Het gaat o.m. om gratis gezondheidszorg en onderwijs, omvangrijke
kinderbijslag en werkloosheidsuitkeringen. E.e.a. gaat uiteraard
gepaard met een hoog belastingniveau (± 60% van het BNP).
Twee oorzaken zijn debet aan een discussie over het bestaande sociale
zekerheidssysteem: de oplopende werkloosheid alsmede de teruglopende
omvang van de beroepsbevolking als gevolg van de demografische ontwikkelingen.
Economische
situatie
Sinds 1994 ontwikkelt de Deense economie zich voorspoedig. In dat
jaar nam het BNP met 4,8% toe en in de daarop volgende jaren met
gemiddeld 3%. Als gevolg van de voorspoedige economische ontwikkeling
daalde het werkeloosheidspercentage van 12,5% in 1993 tot 5,1% in
1998.
Aanvankelijk werd de economische groei gedragen door toename van
de binnenlandse vraag die het gevolg was van belastingverlagingen
en de lage rente. Met het aantrekken van de buitenlandse vraag werden
het begrotingstekort en het monetaire beleid aangescherpt. Hiermee
werden tevens inflatoire tendensen de kop ingedrukt.
Over de aanpassing van
de sociale zekerheid is een discussie op gang gekomen. De minderheidsregering
van Premier Rasmussen is afhankelijk van de twee partijen ter linker
zijde die zich verzetten tegen iedere aantasting van de welvaartsstaat.

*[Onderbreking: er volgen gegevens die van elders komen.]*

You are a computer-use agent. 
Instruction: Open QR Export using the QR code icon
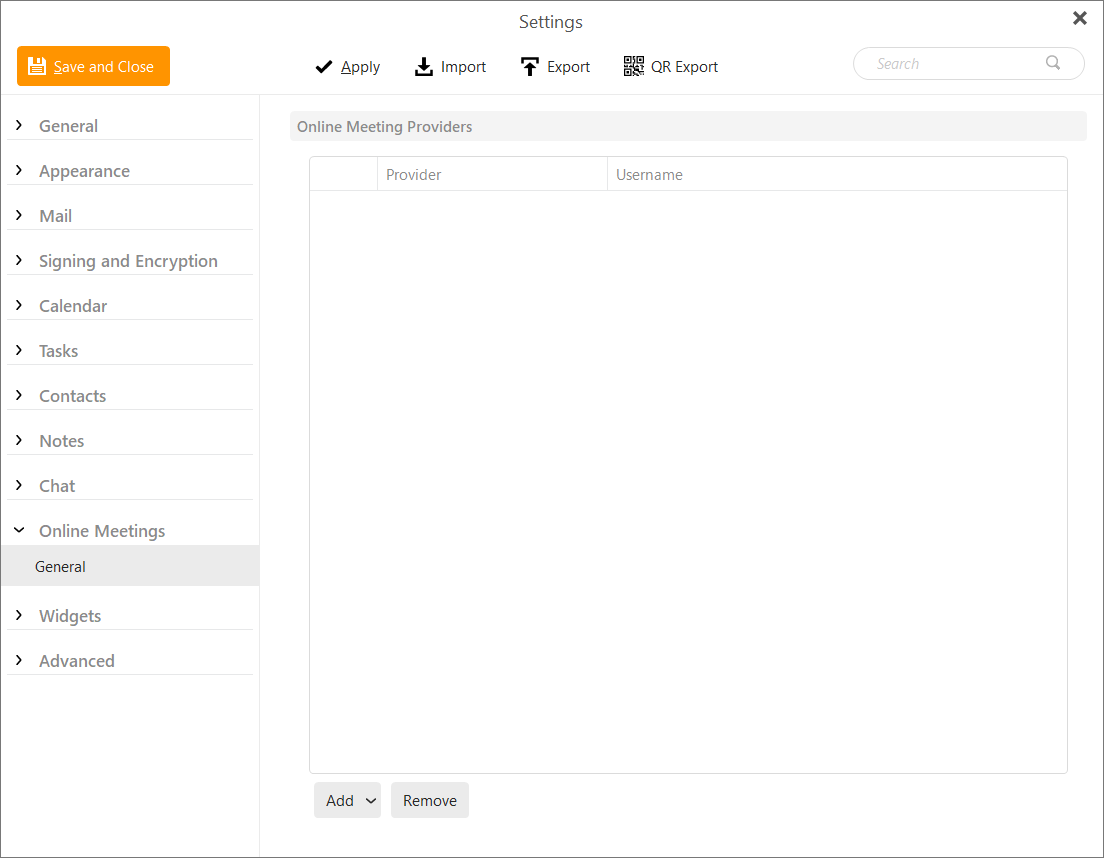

Bovendien is de eigen partij van Premier Rasmussen intern verdeeld
over dit onderwerp, waardoor samenwerking met de conservatieven
en liberalen -die wel voorstander zijn van sanering van het sociale
zekerheidsstelsel- is uitgesloten.
Milieubeleid
Opeenvolgende Deense regeringen hebben prioriteit gegeven aan milieubeschermingsmaatregelen.
Er zijn strikte regels voor afvalverwerking, met gebruikmaking van
het "vervuiler betaalt" principe en van groene belastingen op brandstofconsumptie.
Buitenlands beleid
en veiligheidsbeleid
Denemarken
en de Europese Unie
Denemarken is sinds 1973 lid van de Europese Unie. Dit lidmaatschap
is binnenlands niet onomstreden. De hoge mate aan euroscepsis uitte
zich onder andere in een slechts zeer moeizame ratificatie van de
verdragen van Maastricht en Amsterdam. Denemarken neemt binnen de
EU een uitzonderingspositie in met betrekking tot deelname aan Schengen
en de EMU. Verder is het geen voorstander van een gemeenschappelijk
beleid ten aanzien van defensie, asiel- en drugsbeleid. Op het gebied
van de EU-uitbreiding is Denemarken voorstander van een gelijktijdig
begin van toetredingsonderhandelingen met alle EU-kandidaatlidstaten,
hetgeen geen gelijktijdige toetreding hoeft te betekenen. Er mogen
geen eerste en tweede klas lidstaten bestaan en geen beperkt lidmaatschap
maar volledige participatie op alle terreinen.
Veiligheidsbeleid
Denemarken is waarnemer bij de Westeuropese Unie (WEU). Het neemt
geen deel aan uitwerking van besluiten en maatregelen van de EU
die betrekking hebben op defensiegebied, maar verhindert de nauwere
samenwerking tussen andere lidstaten niet. Denemarken is wel lid
van de NAVO en is voorstander, evenals voor de EU, van een uitbreiding
met de Baltische landen, maar accepteert dat deze niet bij de eerste
groep zullen behoren. Er vindt regelmatig overleg plaats tussen
Denemarken en Rusland. Mensenrechten nemen een belangrijke plaats
in in het Deense buitenlands beleid.
Ontwikkelingssamenwerking vormt een belangrijk aspect van de Deense
buitenlandse politiek; ruim 1% van het BNP wordt er aan uitgegeven.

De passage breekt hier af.